(Problem requirements) In the data below, how many lines contain the string "screenshot"? Give only the number.

(Data under study)
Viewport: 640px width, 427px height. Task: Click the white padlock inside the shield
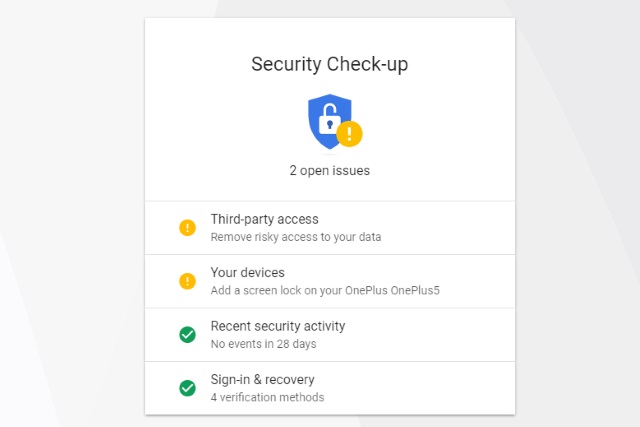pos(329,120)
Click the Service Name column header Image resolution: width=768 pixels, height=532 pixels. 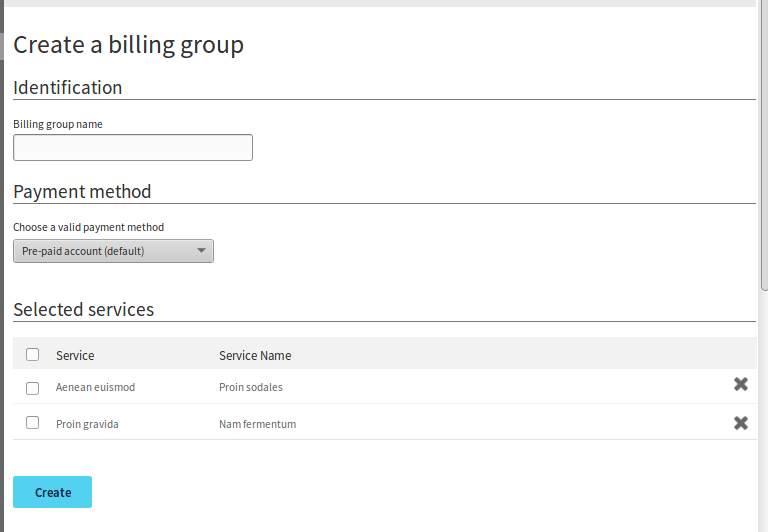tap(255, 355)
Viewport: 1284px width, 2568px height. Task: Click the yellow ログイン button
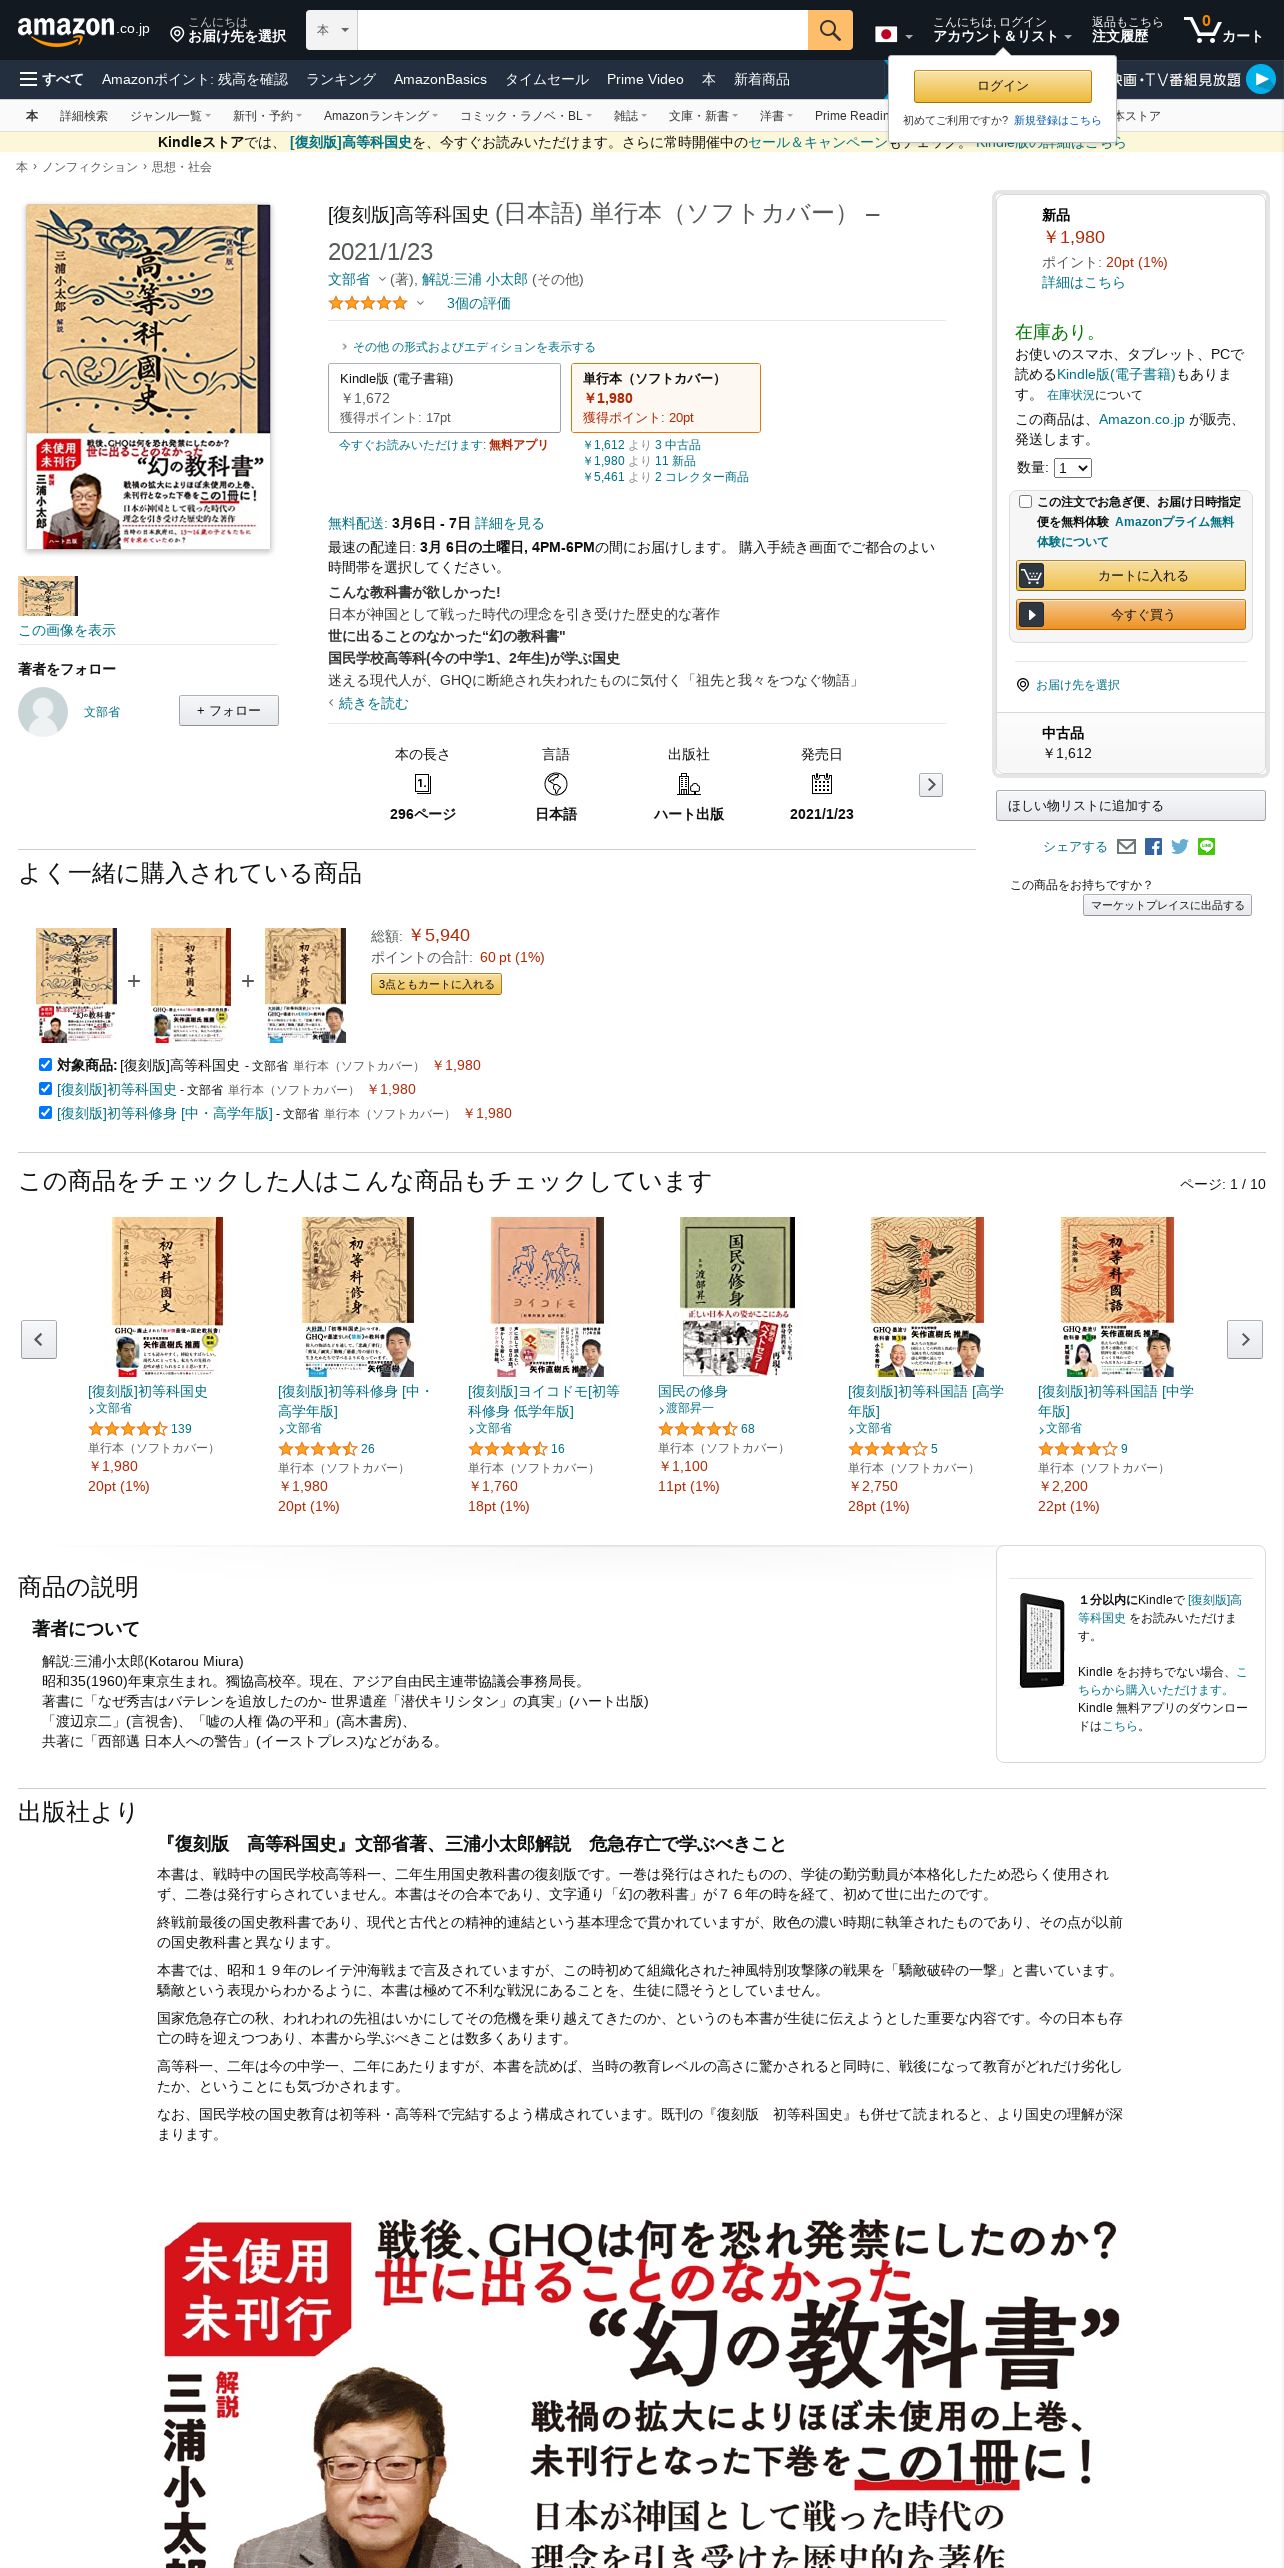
==
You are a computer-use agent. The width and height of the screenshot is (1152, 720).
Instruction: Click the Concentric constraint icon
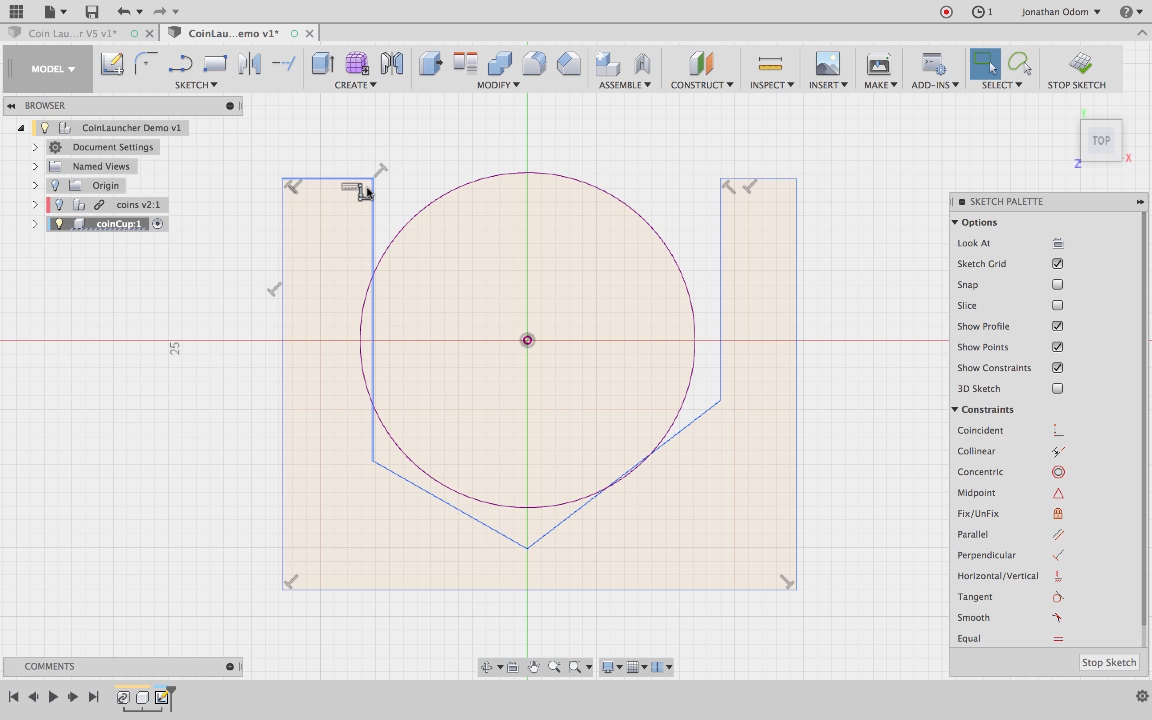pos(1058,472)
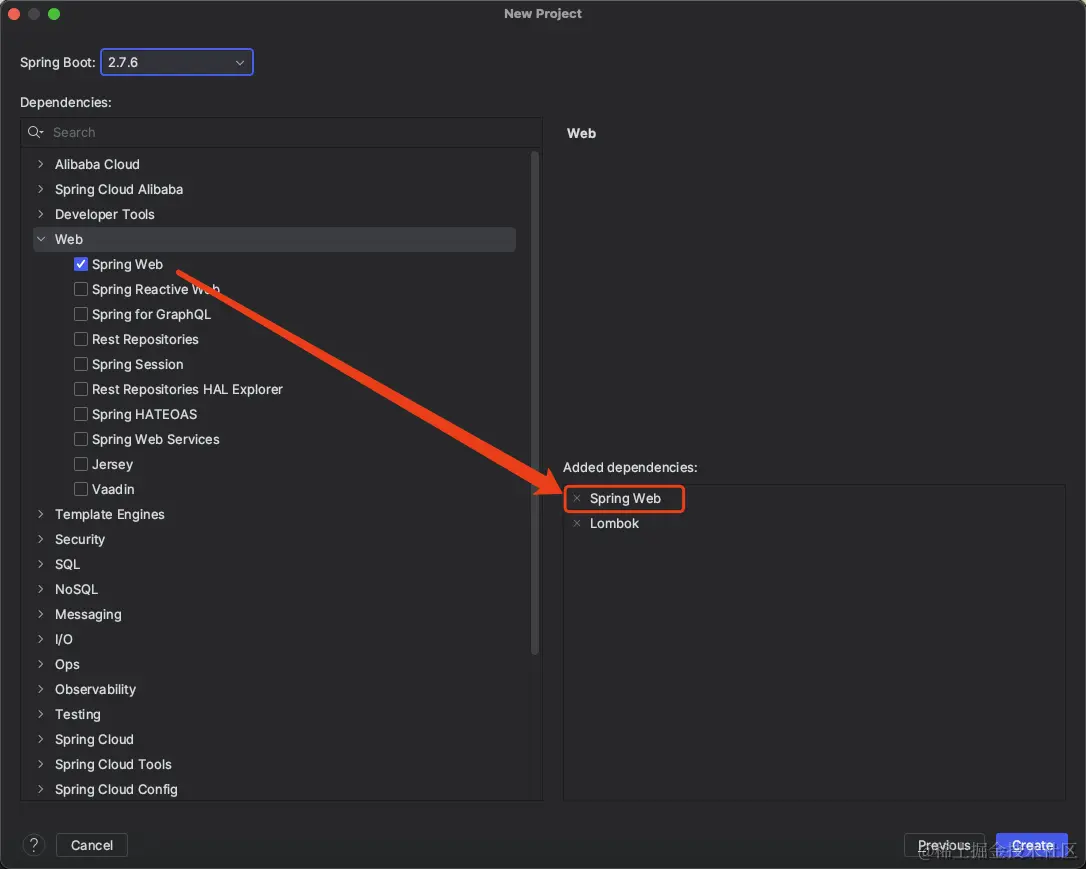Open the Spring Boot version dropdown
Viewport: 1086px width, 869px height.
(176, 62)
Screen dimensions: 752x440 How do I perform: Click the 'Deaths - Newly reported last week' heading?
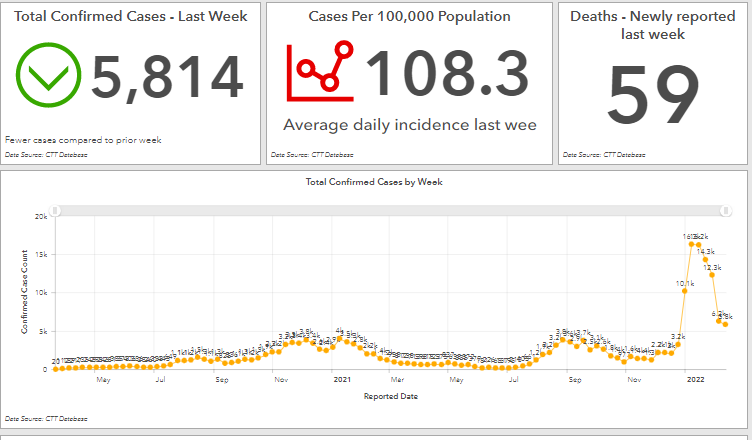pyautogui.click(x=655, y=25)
---
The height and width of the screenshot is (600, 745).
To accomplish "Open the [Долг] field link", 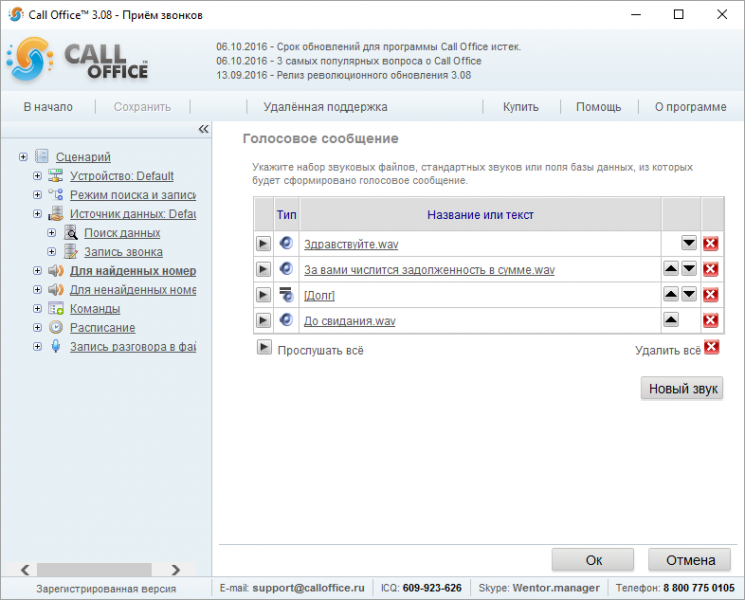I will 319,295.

(Result for this task) 2